**EXERCISE AIM**
Leave out the pictures and retype everything else in the records below exactly.

**AVAILABLE DATA**
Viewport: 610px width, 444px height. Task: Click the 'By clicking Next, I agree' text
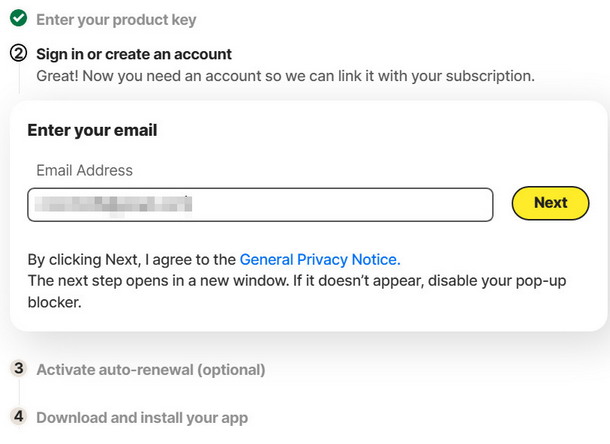pos(132,259)
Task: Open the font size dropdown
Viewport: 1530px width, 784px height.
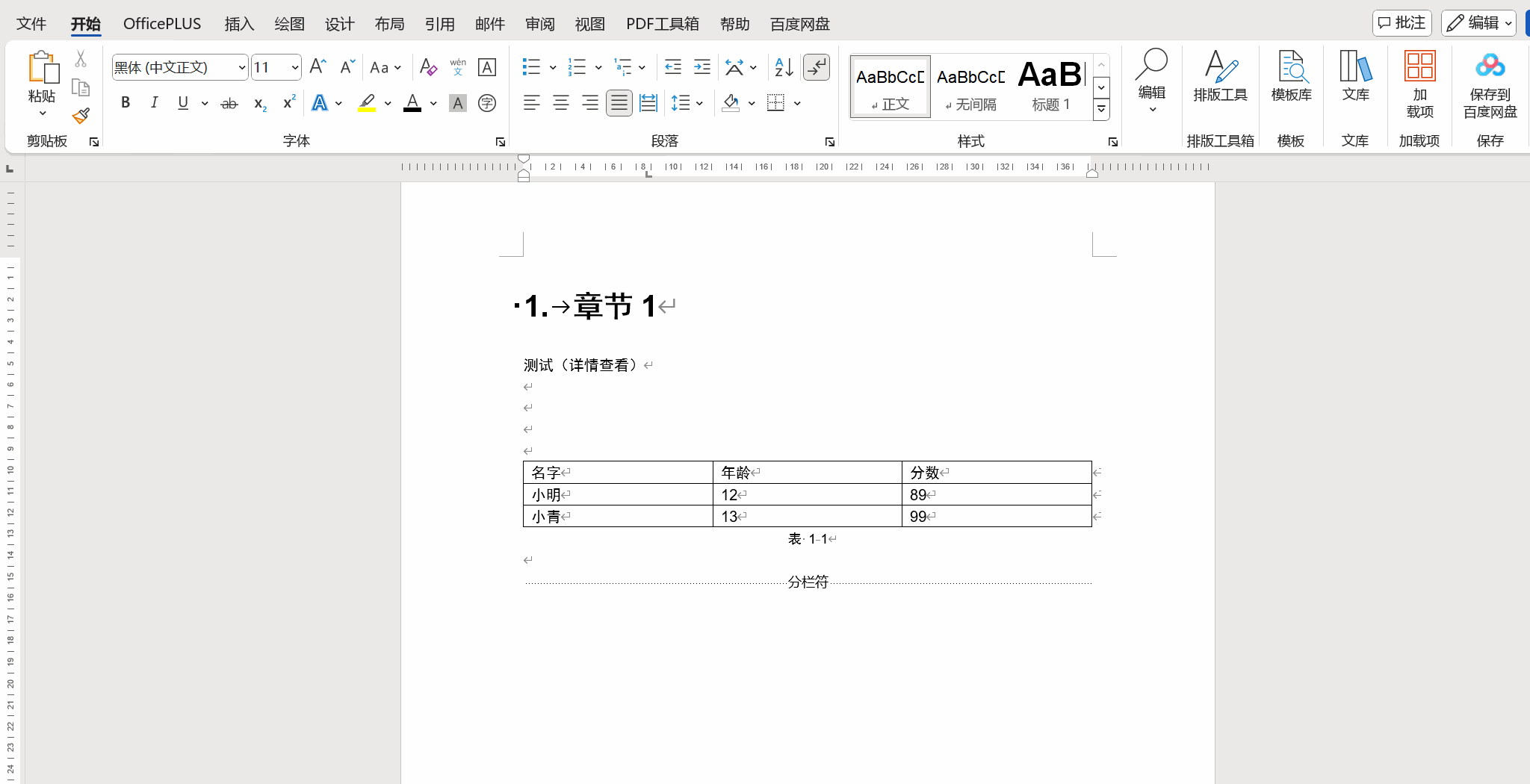Action: 295,68
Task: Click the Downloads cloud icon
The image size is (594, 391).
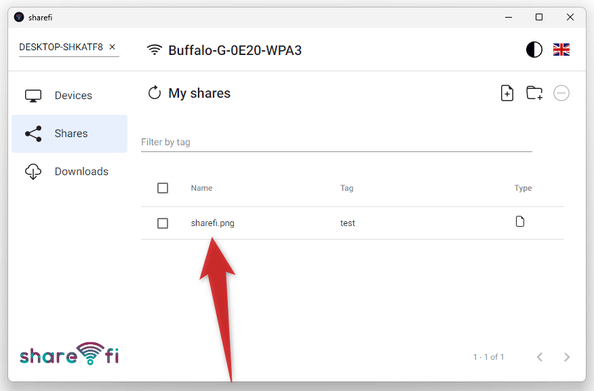Action: [x=33, y=171]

**RESPONSE**
Viewport: 610px width, 444px height. Task: Click the 'By clicking Next, I agree' text
pos(132,259)
Task: Open the font size dropdown
Viewport: 1530px width, 784px height.
Action: 295,68
Task: Click the Downloads cloud icon
The image size is (594, 391).
Action: [x=33, y=171]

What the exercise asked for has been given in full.